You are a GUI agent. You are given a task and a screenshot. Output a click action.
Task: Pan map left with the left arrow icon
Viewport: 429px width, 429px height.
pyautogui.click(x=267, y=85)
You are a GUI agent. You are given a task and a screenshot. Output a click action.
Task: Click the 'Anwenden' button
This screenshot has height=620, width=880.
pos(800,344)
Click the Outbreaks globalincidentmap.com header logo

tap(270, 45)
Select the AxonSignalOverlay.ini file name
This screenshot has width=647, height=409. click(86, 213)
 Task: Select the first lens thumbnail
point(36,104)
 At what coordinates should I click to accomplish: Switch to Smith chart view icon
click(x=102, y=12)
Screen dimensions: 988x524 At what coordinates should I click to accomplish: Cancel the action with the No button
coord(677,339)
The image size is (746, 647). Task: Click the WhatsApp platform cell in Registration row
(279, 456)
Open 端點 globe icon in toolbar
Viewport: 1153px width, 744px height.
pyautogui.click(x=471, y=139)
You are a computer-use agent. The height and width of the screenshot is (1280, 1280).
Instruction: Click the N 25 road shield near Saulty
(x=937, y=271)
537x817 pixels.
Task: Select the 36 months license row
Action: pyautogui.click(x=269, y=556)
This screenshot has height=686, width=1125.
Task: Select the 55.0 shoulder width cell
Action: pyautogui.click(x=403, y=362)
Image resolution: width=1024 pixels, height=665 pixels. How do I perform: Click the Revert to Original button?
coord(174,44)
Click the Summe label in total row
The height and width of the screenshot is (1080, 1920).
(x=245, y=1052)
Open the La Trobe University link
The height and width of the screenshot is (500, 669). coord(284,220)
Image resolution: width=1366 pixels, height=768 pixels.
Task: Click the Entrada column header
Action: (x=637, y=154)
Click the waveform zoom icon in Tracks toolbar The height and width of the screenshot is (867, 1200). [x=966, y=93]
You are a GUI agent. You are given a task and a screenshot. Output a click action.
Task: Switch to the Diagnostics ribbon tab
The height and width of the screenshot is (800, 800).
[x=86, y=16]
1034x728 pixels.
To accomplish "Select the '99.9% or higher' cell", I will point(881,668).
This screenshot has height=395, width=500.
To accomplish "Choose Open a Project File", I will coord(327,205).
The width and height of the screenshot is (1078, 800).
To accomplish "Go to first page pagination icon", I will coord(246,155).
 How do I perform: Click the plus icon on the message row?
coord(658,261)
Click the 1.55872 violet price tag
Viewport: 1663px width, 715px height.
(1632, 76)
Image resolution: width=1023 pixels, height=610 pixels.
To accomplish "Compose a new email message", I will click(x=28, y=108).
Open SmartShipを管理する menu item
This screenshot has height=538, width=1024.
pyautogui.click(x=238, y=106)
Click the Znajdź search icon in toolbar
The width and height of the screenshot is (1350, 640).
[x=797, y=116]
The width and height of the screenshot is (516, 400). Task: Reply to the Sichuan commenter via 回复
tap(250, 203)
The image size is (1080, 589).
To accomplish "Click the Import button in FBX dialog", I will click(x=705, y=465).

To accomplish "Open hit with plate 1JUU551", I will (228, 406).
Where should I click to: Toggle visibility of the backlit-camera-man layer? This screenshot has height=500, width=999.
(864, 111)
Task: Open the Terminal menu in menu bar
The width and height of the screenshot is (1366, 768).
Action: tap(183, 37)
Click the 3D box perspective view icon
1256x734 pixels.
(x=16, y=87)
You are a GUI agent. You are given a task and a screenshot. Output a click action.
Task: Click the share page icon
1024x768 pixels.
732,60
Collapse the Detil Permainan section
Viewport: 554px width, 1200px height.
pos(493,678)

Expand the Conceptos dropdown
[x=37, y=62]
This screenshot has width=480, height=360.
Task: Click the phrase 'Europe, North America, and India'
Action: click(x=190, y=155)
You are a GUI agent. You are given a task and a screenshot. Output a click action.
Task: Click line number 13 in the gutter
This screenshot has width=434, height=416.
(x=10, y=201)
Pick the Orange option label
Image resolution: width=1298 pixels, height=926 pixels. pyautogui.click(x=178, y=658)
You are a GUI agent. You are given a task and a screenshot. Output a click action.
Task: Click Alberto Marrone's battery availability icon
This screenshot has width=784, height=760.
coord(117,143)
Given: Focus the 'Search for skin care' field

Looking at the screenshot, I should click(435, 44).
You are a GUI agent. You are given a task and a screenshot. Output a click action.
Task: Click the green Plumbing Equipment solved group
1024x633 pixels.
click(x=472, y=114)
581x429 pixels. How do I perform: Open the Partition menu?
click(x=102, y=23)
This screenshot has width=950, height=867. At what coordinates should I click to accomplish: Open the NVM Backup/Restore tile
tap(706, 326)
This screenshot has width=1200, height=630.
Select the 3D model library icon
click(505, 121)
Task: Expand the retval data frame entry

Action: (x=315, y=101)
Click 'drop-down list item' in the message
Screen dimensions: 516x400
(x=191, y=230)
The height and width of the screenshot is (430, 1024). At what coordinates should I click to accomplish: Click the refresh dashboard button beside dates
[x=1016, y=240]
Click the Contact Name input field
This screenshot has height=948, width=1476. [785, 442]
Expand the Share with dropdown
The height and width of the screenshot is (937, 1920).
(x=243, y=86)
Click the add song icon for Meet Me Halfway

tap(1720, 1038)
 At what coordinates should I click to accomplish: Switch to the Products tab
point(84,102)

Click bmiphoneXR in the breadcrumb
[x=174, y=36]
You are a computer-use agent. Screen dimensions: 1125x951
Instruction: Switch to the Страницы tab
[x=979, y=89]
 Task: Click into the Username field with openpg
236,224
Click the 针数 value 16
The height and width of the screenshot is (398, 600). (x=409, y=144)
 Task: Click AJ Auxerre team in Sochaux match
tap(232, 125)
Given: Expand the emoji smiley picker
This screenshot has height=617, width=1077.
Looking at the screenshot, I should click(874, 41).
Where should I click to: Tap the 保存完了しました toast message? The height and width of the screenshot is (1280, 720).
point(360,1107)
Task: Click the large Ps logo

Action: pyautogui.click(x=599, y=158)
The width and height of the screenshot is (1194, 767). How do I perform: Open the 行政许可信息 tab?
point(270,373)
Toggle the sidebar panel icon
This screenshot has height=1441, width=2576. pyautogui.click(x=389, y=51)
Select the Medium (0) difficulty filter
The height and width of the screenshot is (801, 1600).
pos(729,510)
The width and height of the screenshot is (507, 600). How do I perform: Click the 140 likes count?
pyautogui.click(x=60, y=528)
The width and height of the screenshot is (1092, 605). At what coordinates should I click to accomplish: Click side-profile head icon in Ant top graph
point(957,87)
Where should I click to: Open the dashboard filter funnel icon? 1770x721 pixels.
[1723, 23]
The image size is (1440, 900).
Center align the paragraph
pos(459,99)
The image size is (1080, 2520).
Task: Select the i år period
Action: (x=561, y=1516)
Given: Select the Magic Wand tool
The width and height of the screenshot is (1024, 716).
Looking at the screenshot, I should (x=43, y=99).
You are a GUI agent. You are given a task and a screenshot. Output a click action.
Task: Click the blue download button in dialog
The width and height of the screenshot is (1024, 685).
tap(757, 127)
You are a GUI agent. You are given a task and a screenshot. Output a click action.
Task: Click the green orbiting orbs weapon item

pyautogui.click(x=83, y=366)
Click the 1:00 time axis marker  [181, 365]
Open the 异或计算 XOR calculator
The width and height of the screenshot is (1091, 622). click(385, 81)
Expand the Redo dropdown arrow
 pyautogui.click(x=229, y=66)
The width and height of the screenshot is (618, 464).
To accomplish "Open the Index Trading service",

__AIM OF THE TASK__
Go through the entries and report every line with the string "page".

__RESPONSE BELOW__
To accomplish "Go to first page pagination icon", I will coord(246,155).
Task: Click the share page icon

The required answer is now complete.